Alles gut also. Oder? Ach. Was man in einigen Kritiken liest, die dem Hype nicht ganz auf dem Leim gehen wollen, treibt auch uns um: Die Dramaturgie von Like A Complete Unknown ist mal wieder wie Malen nach Zahlen – was bei mindestens drei Vierteln aller Biopics der Fall ist. Immerhin hat sich Regisseur James Mangold erlaubt, Chalamet als enigmatischen Dylan zu inszenieren und beide tun nicht so, als hätten sie ihn völlig geblickt. Außerdem scheint es bei Biopics immer nur zwei Möglichkeiten zu geben: Entweder man quetscht ein ganzes Leben auf Filmlänge, oder aber man pickt eine besonders prägende Zeit – wie es bei Like A Complete Unknown der Fall ist, der sich überwiegend auf das Buch "Dylan Goes Electric" von Elijah Wald bezieht und die New-York-Zeit vor seinem Auftritt beim Newport Folk Festival am 25. Juli 1965 in den Mittelpunkt stellt.

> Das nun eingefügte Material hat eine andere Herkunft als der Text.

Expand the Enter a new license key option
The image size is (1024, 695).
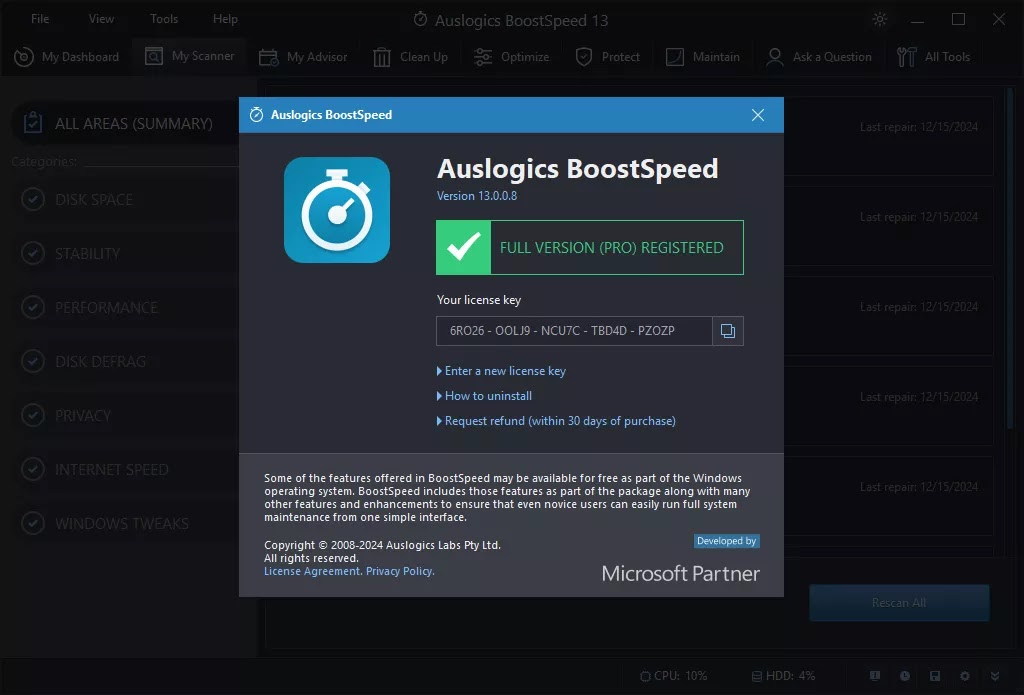tap(505, 371)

Man sieht diese Filme ja gerne: Aber da die Original-Künstler:innen immer die Schauspieler:innen überstrahlen und man vieles, das man nun auf der Leinwand sieht, schon aus Dokumentationen, von Live-Alben und Fotos oder aus Musikmagazin-Storys kennt, kann man nie so ganz das Gefühl abschütteln, hier einem gut ausgestatteten Cosplay beizuwohnen. Auch Musikszenen in Biopics sind tricky, weil man die Leidenschaft, die Euphorie, die Unmittelbarkeit eines echten Live-Mitschnitts niemals toppen kann. Trotzdem haben wir zum Beispiel Back To Black sehr gemocht, weil man schnell dem Charme von Marisa Abelas Amy Winehouse erliegt. Auch Bob Marley: One Love mit Kingsley Ben-Adir hat seine Momente – selbst, wenn wir nicht leugnen können, dass uns die Dokumentation Amy und Marley mehr bewegt haben.

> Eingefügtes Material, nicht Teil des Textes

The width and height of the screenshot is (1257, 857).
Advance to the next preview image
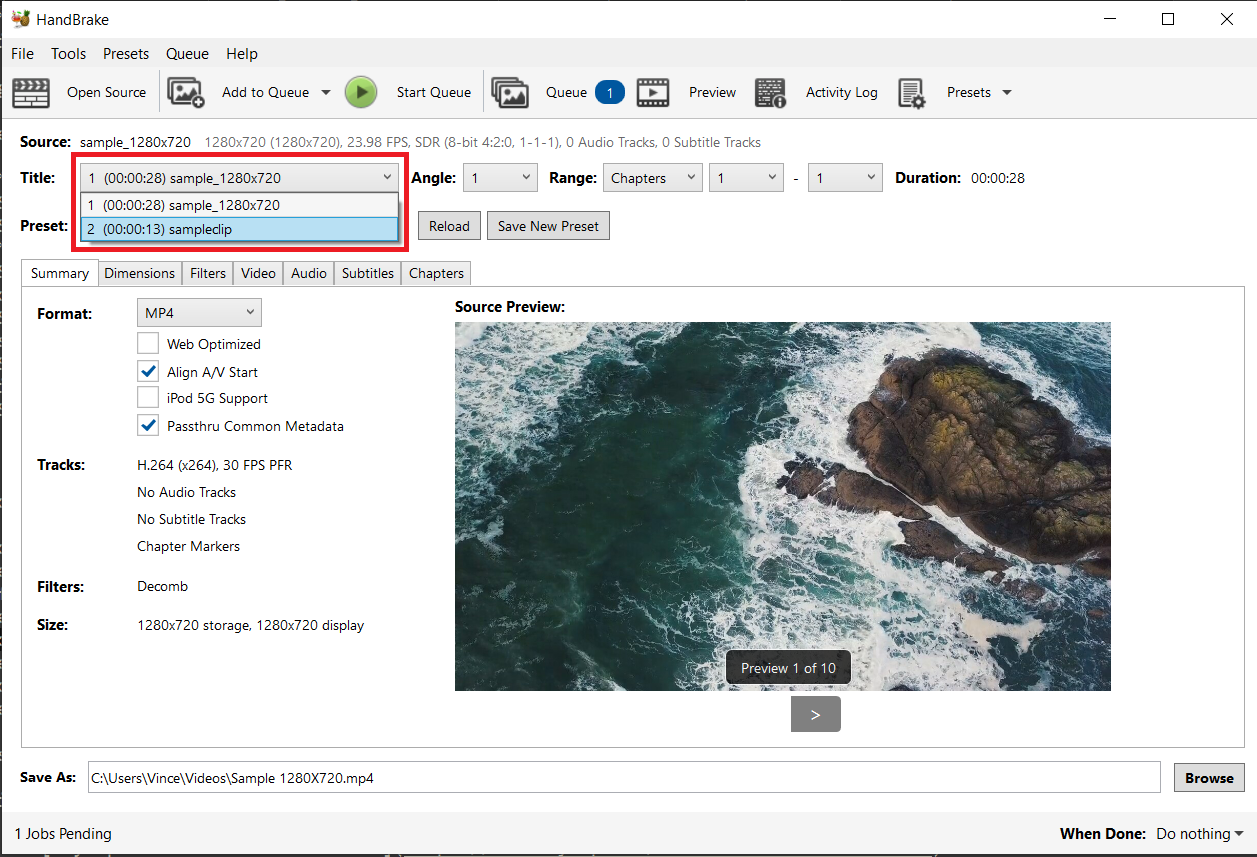pos(815,713)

Biopics sind immer dann am besten, wenn sie sich mehr trauen – was natürlich leichter gesagt als getan ist. Immerhin hängen ja meistens die Plattenfirmen und Erb:innen mit drin. Und die haben nun mal ein Interesse daran, dass ihre Künstler:innen besonders positiv inszeniert werden. Hier lohnt es sich, auf das Beispiel Elvis Presley zu schauen. Baz Luhrmann durfte mit offiziellem Segen und einem Riesenbudget ganz Baz Luhrmann sein und ein Baz-Luhrmann’eskes Elvis-Musical inszenieren, das dank Austin Butler und atemraubenden, wunderschönen Sequenzen durchaus sehenswert ist. Dem echten, oft problematischen Elvis kommt man aber durch Sofia Coppolas Priscilla näher, in dem nicht ein einziger Elvis-Song zu hören ist, weil Coppola die Rechte nicht bekam. Aber bei ihr sieht man Elvis eben nicht (nur) als charismatischen King of Rock’n‘Roll, sondern auch als weirden, Teenager-groomenden Kontroll-Freak, der Elvis auch war.

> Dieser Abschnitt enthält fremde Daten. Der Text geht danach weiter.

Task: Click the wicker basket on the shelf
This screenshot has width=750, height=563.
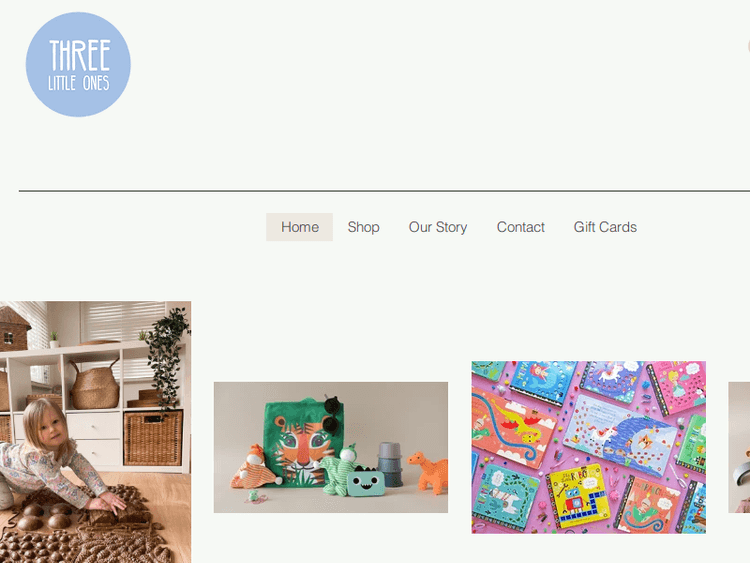Action: click(x=95, y=385)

Eine gute Balance aus Verehrung und kreativem Eigensinn findet Bill Pohlads Love & Mercy über Brian Wilson und The Beach Boys – mit Paul Dano und John Cusack als junger und älterer Wilson. Gleiches gilt für Joan Sfars Gainsbourg – Der Mann, der die Frauen liebte. Sfar setzt auf surreale Elemente und einen bissigen Humor, der einerseits die Faszination für Gainsbourg verstärkt, andererseits aber auch problematische Kapitel und Verhaltensweisen zeigt.
Das Joy Division- bzw. Ian Curtis-Biopic Control wiederum funktioniert vor allem, weil Regisseur und Musikfotograf Anton Corbijn die Ästhetik dieser bis heute prägenden Band in das Medium Film überführen konnte – und diese dramatische Geschichte sehr behutsam erzählt. Was auch daran liegt, dass Control auf dem Memoire "Touching From A Distance" von Curtis‘ Ehefrau Deborah beruht, die einen sehr privaten, verletzten und zugleich emphatischen Blick auf diesen ebenso genialen wie gequälten Mann ermöglicht. Das farbenfrohe Kontrastprogramm dazu ist dann sicherlich Oliver Stones geliebter wie gehasster Film The Doors, der die psychedelischen Noten ihrer Musik und ihrer Karriere mit grellen Farben auf die Leinwand wirft und Val Kilmer dermaßen von der Leine lässt, dass dieser manchmal schon fast "over the top" wirkt. Was man bei einem Larger-Than-Life-Typen wie Jim Morrisson ja erst einmal hinbekommen muss.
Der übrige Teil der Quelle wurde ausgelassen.